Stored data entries
>>>
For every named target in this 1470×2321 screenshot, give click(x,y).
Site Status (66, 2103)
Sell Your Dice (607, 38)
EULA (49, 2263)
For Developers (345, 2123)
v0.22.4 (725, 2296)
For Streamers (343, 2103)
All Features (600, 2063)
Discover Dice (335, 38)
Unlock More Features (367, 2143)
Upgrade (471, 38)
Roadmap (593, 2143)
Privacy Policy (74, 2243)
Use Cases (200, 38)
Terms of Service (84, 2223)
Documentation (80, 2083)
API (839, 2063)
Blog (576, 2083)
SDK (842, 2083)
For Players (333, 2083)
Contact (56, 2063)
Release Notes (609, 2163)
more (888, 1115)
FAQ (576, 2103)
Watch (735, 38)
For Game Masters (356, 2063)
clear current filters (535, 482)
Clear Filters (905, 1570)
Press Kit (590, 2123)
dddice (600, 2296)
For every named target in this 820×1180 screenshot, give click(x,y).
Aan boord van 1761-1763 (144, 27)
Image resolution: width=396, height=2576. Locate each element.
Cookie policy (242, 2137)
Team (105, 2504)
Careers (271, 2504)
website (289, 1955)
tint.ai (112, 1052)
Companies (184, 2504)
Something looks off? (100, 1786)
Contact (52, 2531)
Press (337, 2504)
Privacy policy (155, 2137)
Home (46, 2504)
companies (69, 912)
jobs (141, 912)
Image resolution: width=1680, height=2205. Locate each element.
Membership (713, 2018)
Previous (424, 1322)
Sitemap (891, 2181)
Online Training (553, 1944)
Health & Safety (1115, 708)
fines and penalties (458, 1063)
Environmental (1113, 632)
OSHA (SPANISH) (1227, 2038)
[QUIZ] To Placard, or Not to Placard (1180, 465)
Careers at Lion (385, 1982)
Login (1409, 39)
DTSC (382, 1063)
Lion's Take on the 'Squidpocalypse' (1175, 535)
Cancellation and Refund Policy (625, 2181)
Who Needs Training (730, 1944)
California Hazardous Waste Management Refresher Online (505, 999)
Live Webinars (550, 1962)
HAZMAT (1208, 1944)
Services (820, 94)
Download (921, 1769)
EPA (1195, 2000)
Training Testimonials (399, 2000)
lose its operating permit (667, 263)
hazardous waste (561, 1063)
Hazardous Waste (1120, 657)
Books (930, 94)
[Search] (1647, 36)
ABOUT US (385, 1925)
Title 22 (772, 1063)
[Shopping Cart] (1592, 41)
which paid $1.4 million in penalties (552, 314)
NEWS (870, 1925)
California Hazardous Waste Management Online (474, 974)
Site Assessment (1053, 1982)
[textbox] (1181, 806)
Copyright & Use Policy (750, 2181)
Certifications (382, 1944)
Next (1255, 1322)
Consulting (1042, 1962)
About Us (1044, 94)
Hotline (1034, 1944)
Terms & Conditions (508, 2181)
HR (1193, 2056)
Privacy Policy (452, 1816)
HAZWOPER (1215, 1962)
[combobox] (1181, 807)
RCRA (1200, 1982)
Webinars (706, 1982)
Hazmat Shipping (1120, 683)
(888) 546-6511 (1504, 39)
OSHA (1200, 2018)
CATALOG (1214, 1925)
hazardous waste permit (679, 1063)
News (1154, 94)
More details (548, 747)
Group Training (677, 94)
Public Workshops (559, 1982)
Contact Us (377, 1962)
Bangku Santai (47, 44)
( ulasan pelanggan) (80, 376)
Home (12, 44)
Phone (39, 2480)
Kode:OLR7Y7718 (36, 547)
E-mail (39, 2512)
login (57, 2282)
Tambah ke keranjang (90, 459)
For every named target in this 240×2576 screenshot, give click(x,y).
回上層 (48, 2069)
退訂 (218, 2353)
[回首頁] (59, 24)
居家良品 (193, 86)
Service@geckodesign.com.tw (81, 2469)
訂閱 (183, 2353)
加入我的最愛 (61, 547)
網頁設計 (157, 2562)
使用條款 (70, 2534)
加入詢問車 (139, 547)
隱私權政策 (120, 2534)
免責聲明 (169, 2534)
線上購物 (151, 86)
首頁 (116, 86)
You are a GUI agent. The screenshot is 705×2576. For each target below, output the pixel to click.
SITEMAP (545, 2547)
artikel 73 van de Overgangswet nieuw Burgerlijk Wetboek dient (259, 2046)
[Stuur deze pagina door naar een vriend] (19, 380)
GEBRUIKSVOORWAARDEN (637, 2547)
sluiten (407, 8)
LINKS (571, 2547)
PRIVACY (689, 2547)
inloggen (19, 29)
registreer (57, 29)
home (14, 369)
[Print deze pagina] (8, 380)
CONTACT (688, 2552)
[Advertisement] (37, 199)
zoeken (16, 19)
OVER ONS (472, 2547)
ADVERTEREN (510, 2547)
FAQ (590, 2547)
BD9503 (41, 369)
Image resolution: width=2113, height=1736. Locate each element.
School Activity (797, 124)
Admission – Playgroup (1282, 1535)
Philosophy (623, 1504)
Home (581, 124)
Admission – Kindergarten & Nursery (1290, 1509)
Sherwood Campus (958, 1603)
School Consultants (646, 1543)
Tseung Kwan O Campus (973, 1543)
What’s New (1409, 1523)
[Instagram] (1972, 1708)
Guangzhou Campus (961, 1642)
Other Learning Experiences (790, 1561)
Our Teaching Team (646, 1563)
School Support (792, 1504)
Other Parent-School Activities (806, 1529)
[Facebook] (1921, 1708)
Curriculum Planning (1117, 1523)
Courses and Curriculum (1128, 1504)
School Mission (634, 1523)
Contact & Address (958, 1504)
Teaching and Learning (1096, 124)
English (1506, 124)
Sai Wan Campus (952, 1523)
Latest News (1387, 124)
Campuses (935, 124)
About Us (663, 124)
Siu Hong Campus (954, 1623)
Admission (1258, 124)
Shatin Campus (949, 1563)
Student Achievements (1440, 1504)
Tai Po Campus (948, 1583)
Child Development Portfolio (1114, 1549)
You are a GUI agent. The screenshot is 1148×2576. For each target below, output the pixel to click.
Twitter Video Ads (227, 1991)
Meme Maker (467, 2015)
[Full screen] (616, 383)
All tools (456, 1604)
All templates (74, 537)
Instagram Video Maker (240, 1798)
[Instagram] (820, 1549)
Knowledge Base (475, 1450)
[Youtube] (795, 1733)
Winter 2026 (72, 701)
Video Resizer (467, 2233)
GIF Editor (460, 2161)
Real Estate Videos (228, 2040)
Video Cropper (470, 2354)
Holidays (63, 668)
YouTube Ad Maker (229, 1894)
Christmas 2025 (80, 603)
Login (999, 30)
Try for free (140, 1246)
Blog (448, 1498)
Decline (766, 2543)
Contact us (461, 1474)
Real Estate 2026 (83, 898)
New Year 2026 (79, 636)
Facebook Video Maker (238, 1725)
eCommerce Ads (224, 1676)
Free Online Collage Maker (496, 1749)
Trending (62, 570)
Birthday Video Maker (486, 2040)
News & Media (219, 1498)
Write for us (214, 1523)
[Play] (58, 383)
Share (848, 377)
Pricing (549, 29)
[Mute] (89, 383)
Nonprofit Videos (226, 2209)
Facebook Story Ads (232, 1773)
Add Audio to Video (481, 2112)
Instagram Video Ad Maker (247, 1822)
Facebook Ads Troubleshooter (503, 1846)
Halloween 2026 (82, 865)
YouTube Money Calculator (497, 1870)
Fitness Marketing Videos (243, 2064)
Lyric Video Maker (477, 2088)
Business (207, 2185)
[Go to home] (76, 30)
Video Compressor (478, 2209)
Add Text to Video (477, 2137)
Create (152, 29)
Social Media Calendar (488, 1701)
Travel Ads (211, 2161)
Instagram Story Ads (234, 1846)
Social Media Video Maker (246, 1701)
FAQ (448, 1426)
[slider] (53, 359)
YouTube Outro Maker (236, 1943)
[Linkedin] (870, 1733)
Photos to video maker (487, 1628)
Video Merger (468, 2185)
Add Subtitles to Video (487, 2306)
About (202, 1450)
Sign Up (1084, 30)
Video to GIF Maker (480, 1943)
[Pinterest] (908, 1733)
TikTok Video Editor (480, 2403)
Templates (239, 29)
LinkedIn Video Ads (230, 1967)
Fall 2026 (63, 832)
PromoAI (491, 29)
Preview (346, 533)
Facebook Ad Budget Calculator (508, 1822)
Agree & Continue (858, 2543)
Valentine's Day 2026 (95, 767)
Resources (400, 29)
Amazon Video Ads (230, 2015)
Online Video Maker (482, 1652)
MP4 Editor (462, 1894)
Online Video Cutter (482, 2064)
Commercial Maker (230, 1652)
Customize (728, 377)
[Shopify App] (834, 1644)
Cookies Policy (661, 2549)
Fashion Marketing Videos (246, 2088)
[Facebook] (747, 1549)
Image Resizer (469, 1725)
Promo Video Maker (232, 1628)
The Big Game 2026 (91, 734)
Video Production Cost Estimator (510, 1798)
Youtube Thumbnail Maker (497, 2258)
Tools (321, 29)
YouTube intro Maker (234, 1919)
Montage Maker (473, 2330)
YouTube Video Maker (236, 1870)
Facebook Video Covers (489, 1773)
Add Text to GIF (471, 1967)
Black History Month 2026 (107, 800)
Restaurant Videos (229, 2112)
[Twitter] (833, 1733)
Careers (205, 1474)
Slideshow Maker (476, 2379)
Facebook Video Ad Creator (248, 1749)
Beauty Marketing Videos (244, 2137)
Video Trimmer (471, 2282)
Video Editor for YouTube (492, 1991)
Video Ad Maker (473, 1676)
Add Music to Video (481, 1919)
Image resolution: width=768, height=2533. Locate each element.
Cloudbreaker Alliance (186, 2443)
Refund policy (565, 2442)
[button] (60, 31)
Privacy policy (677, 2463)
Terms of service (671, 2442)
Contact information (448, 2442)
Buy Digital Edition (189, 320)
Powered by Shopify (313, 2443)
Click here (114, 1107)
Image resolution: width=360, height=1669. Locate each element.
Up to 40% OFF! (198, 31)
<<<
YOUR OBJECTIVE: Report the count, and only the count, of lines in the records above that contain "this".

RESPONSE AREA: 3